Equally important was that the pediatricians attending the training had the opportunity to talk about ACEs and look inward: “It gave physicians time to process their own feelings about how they regard their own lives and their families’ lives,” said Espinas.

He said that although Kaiser Hayward and San Leandro’s pediatric clinics have not done confidential ACEs surveys of their own staff, giving staff time to reflect on the adversity that they may have experienced and the resources to deal with it — as had been provided at the off-site training — is essential.

“From my perspective, to become more trauma-informed, you have to give your staff physicians space to deal with whatever trauma they may have experienced in their lives,” said Espinas. “I think it makes them more empowered to help treat this if they’ve processed all that stuff first.”

Espinas said that the offsite training also won over the clinics’ leadership in supporting the effort to introduce ACEs screening into practice. The chief physician, who attended the offsite training, was excited about it, he explained. Without buy-in in an organization as large as Kaiser, said Espinas, such an effort could easily get “lost in the shuffle” among numerous other competing interests.

With support from decision-makers, Espinas said the clinic decided to introduce the screening during the three-year-old wellness visit. They chose that time because there are few forms to fill out and shots to be injected, and “a lot of developmental issues have calmed down.” However, unlike The Children’s Clinic in Portland, OR, they are not asking parents to complete ACE or resilience surveys about their own childhoods.

Parents complete an ACEs survey for their children in the exam room while waiting for the doctor.
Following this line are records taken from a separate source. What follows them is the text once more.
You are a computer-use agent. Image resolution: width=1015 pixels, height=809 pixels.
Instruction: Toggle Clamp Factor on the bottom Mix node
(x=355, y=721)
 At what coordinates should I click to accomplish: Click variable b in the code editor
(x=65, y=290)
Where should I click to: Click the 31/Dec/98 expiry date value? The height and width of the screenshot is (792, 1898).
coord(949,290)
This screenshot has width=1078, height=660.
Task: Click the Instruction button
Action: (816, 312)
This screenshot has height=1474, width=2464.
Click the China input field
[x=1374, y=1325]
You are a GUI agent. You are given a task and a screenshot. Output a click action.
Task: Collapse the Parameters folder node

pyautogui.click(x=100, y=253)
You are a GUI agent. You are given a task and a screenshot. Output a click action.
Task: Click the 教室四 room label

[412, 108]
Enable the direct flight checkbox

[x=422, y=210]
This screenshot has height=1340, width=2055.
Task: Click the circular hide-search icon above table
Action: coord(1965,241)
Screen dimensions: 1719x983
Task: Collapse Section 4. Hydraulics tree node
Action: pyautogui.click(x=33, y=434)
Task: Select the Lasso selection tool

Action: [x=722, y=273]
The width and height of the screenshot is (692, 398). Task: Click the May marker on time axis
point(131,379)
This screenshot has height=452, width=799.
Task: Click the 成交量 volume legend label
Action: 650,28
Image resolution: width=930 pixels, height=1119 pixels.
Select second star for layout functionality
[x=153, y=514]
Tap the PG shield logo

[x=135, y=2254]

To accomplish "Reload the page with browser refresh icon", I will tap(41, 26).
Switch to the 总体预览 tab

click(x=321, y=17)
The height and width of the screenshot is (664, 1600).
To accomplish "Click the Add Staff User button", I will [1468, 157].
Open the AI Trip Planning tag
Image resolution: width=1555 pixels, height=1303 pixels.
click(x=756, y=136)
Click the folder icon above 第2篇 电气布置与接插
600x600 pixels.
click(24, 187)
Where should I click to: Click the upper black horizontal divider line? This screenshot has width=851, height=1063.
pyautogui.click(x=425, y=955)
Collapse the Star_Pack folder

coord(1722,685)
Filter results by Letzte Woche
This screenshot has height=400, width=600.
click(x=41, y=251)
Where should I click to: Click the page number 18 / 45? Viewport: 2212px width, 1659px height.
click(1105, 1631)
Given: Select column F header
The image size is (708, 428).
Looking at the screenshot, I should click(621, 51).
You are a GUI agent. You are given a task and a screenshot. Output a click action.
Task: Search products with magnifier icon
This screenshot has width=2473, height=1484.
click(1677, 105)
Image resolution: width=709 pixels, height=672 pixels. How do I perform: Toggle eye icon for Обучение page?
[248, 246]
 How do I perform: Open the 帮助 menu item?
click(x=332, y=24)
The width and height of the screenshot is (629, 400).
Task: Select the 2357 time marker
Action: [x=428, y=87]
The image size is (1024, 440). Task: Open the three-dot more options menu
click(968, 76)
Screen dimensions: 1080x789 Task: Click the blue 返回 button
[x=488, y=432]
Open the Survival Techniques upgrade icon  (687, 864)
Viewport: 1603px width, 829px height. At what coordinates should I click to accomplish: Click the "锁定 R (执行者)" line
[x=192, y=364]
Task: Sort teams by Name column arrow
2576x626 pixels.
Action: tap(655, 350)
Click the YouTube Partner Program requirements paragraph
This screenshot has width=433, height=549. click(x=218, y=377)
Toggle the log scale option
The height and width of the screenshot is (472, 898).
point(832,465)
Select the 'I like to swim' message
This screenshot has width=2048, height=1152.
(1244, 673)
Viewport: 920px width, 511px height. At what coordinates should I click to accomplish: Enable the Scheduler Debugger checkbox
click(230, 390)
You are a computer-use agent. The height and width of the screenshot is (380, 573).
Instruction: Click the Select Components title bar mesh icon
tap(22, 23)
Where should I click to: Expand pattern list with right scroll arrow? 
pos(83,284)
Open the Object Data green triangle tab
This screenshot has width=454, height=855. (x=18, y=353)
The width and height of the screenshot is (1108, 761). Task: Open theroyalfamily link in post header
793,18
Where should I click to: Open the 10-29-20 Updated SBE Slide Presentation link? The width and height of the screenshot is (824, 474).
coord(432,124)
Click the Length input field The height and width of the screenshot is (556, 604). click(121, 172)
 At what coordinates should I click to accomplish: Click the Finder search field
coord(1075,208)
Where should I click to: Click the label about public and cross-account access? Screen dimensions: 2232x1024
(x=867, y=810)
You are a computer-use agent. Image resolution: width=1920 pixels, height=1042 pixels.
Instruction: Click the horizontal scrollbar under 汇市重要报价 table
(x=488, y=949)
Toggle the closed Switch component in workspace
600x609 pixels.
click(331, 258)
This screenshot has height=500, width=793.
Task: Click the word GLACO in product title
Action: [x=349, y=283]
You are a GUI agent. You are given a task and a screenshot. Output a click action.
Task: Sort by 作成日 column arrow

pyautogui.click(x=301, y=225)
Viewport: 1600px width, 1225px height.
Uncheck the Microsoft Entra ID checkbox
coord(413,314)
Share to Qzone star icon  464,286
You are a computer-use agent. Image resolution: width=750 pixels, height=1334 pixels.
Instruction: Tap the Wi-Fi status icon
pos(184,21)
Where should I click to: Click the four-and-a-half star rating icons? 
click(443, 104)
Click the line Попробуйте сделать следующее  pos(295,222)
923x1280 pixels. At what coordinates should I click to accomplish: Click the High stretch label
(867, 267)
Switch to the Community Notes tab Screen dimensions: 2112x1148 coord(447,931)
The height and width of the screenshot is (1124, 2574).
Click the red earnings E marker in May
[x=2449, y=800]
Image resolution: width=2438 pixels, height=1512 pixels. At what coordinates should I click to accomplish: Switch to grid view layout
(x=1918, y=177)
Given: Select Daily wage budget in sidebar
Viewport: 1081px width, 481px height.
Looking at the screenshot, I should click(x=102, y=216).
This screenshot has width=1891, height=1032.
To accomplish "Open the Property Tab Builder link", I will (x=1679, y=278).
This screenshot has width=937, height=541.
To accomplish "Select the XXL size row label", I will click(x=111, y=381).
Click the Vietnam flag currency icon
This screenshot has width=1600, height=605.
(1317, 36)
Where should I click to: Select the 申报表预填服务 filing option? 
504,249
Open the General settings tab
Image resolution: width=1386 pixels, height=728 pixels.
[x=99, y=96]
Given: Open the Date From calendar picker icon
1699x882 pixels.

The survey asks them to tally up their children’s ACE score without indicating the specific adverse childhood experience, said Espinas, who explained that it was adapted from the ACEs survey developed by the San Francisco-based Center for Youth Wellness.

When 32 pediatricians began screening in 2016, they were surprised by their patients’ reactions. “We actually found that families found the screening to be beneficial,” Espinas said. “So many said, ‘I’m so glad you’re asking about this.’”

“We wanted them to express concern, thank them for filling out the survey, give them resources -- think our patient population wants us to ask these questions. They want resources,” he added.

Of the hundreds of children screened, only about 10 children had ACE scores over 4, explained Espinas. Those families were referred to psychiatric services at Kaiser and also to Help Me Grow, Oakland’s First Five organization, which has helped to link them up with services in the community. The two agencies share information, and Espinas said that six out of the 10 referrals to Help Me Grow are continuing with community-based services they have been provided.

Espinas said that while they didn’t have the staffing to do an exact count of how many children were screened in the first year, they now have a grant that will afford them that opportunity. Over the next two years, he explained, they’ll also look at how patients, staff, and doctors are responding to the ACE screening, the demographics of those screened, and how the screening affects workflow.

“We’ve achieved the goal of making it [ACEs screening] mundane, part of muscle memory,” said Espinas, adding that Kaiser San Jose has also followed their lead and has begun screening three-year-olds. The next step, he said, will be expanding screening to all ages from birth to 5.

“Just as families are messaged around nutrition every visit,” he said, “they will be messaged around ACEs for the first five years so that questions about ACEs will be as routine as talking to parents each time about nutrition.”